Another truly novel aspect of this meeting was the high level of interest from government. The keynote was given by the Indian Union Minister of Health and Family Welfare, J.P. Nadda. In his inaugural address, he promised support for the initiation of hospital medicine. Also on the stage were other important members of the Indian medical community, including the ACP Governor for the India Chapter and the executive director of India's National Board of Examinations.

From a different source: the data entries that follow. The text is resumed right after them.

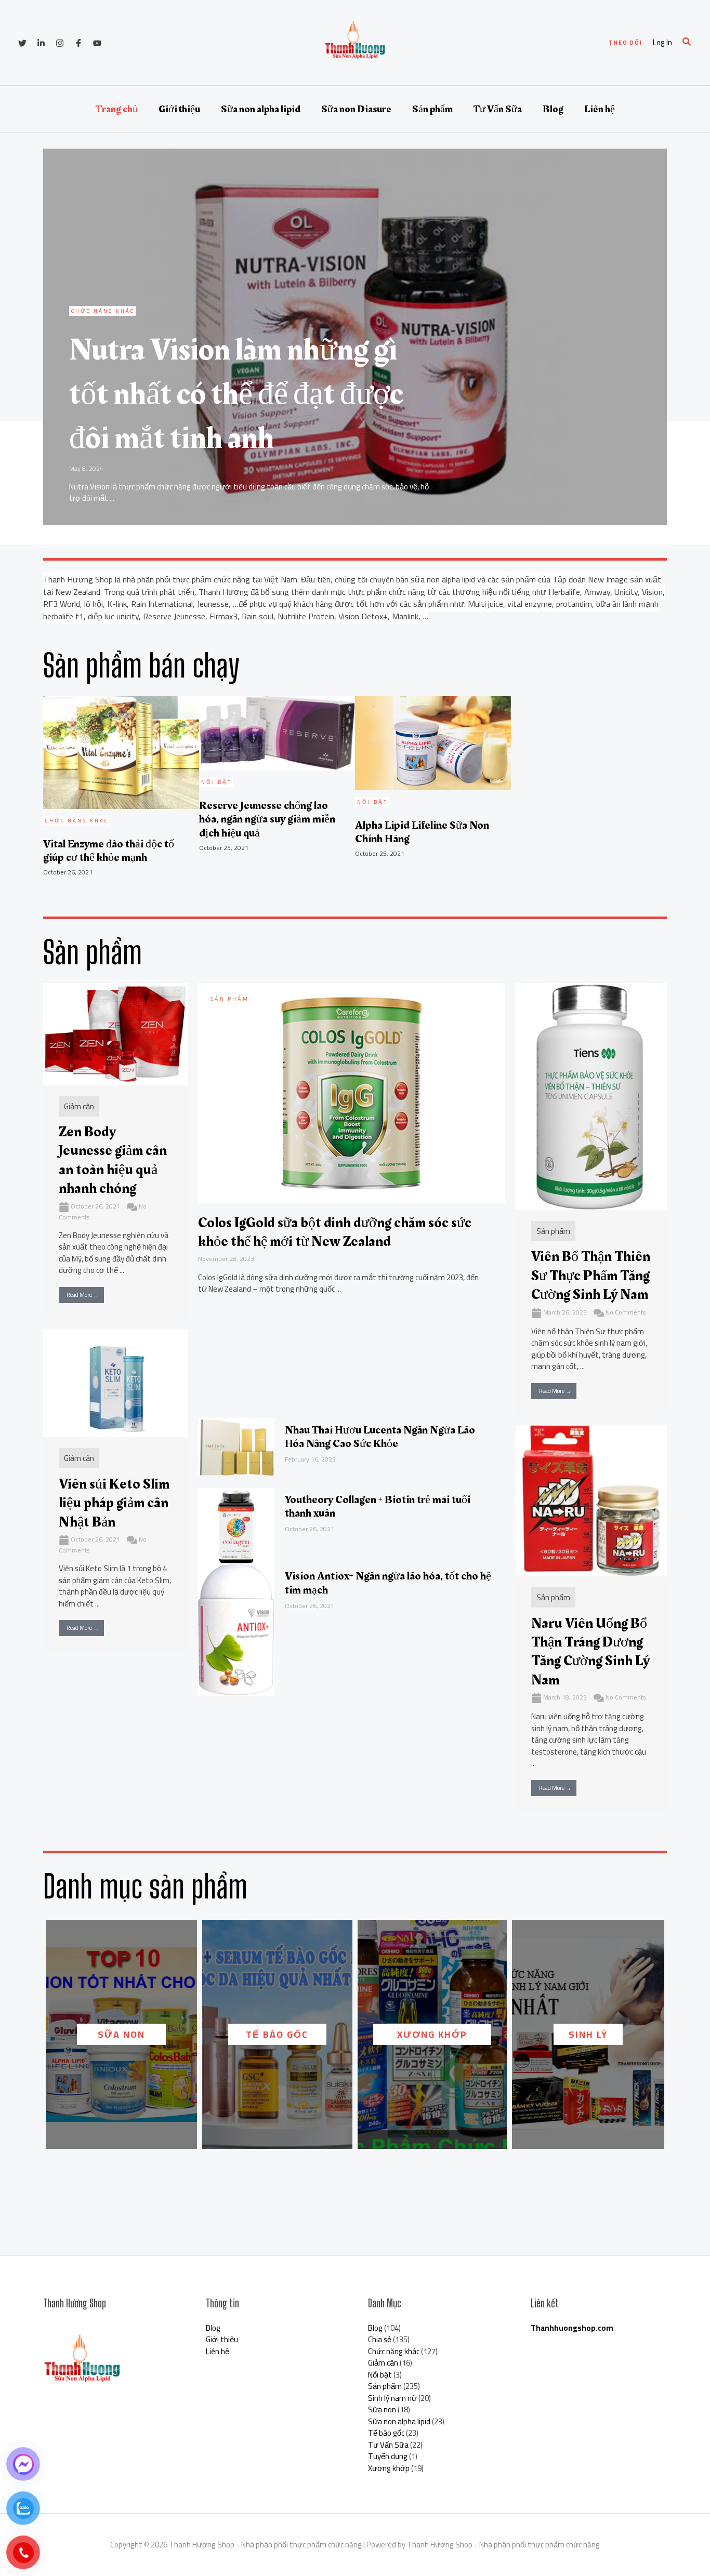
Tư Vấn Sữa (498, 109)
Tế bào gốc (277, 2034)
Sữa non (121, 2034)
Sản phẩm (432, 109)
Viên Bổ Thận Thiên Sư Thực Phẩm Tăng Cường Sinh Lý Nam (590, 1275)
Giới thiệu (179, 109)
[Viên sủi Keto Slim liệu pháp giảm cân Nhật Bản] (115, 1382)
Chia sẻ (379, 2339)
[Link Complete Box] (355, 337)
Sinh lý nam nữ (392, 2398)
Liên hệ (599, 109)
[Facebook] (78, 43)
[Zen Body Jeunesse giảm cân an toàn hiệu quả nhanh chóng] (115, 1033)
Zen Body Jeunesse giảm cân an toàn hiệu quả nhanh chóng (113, 1160)
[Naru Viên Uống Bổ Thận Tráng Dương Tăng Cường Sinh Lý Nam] (591, 1499)
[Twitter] (22, 43)
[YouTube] (97, 43)
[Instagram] (60, 43)
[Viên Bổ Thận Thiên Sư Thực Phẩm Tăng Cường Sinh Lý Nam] (591, 1095)
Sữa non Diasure (356, 109)
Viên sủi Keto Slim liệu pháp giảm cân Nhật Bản (114, 1503)
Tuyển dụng (387, 2456)
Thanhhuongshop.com (572, 2327)
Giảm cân (79, 1106)
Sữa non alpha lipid (260, 109)
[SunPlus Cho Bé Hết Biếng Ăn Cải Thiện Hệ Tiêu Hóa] (464, 1136)
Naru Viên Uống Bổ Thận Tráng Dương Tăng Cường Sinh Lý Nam (590, 1652)
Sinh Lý (588, 2034)
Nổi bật (380, 2374)
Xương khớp (432, 2034)
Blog (553, 109)
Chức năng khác (393, 2351)
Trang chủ (117, 109)
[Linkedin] (41, 43)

Starting hospital medicine from scratch is a daunting challenge, but as we have seen in many countries around the world, as the model grows, its worth becomes self-evident. In a country where poverty and advanced technology exist side by side and where many resources are scarce, there is no doubt that a unique brand of hospitalist practice will develop. With the support of other hospitalists from around the world, we strongly believe that within a few short years, we will see an explosion of hospitalists in India, surpassing even the amazing expansion that was seen in the U.S. The key elements, the need, and the desire are there. Of course, training programs and education will be essential elements still to develop.
The 130 delegates, including postgraduates, faculty, and internists from all over India, and the representatives from private and academic institutions who were present seemed enthusiastic about this challenge. The seeds of change have been sown; only time will tell what the harvest may be.